- [Work required]:
Extend the Kinetica UDF documentation excerpt below, picking up directly after its closing sentence about the call to `procData->complete()`.

- [Excerpt provided]:
○ ○ ○ ○ ○ ○ ○

There are two approaches to loading values into *Kinetica*:

* appending a series of values to each table column
* setting table column values by index

The following methods are called on each `OutputColumn` of the
`OutputTable`:

* *Appending* (required for variable-length data)

  * `appendValue(value)`
  * `appendVarString(value)`
  * `appendVarBytes(value)`
  * `appendNull()`

* *Setting by Index* (non-variable length data only)

  * `setValue(n, value)`
  * `setNull(n, value)`

## Status Reporting

The `procData->getStatus()` property can be set to a string value to help
convey status information during *UDF* execution, e.g.,
`procData->getStatus("25% complete")`. The [/show/proc/status](/content/api/rest/show_proc_status_rest)
endpoint will return any status messages set for each data segment -- one data
segment per processing node if in distributed mode, or one data segment total
in non-distributed mode. These messages are subject to the following scenarios:

* If the user-provided *UDF* code is executing and has set a status message,
  `/show/proc/status` will return the last message that was set

* If the user-provided *UDF* code finishes executing successfully, the status
  message is cleared

  <Info>
    The *UDF* may not show as "complete" yet since any data written by
    the *UDF* (in distributed mode) still has to be inserted into the
    database, but the status set by the *UDF* code isn't relevant to
    this process
  </Info>

* If the *UDF* is killed while executing user-provided *UDF* code,
  `/show/proc/status` will return the last message that was set

* If the user-provided *UDF* code errors out, `/show/proc/status` will return
  the error message and the last status message that was set in parentheses

## Complete

The *UDF* must finish with a call to `procData->complete()`.  This writes out
some final control information to indicate that the *UDF* completed
successfully.

○ ○ ○ ○ ○ ○ ○

- [Collected material]:
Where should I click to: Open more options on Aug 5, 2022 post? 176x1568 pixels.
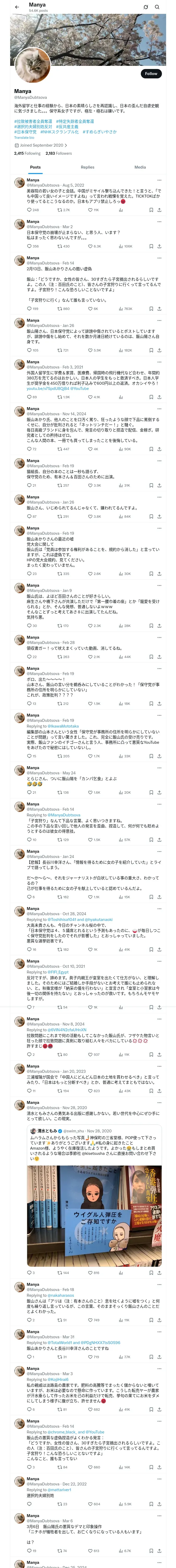159,180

○ ○ ○ ○ ○ ○ ○

- [Task response]:
<Info>
  If this call is not made, the database will assume that the *UDF*
  didn’t finish and will return an error to the caller.
</Info>

## Logging

Any output from the *UDF* to is written to two places:

* The [system log file](/content/install/kagent_install#logging-ref) on the head node
* The <Badge color="gray">/opt/gpudb/core/logs/gpudb.log</Badge> file local to the processing
  node container

Logging output location for *UDFs* is currently not configurable.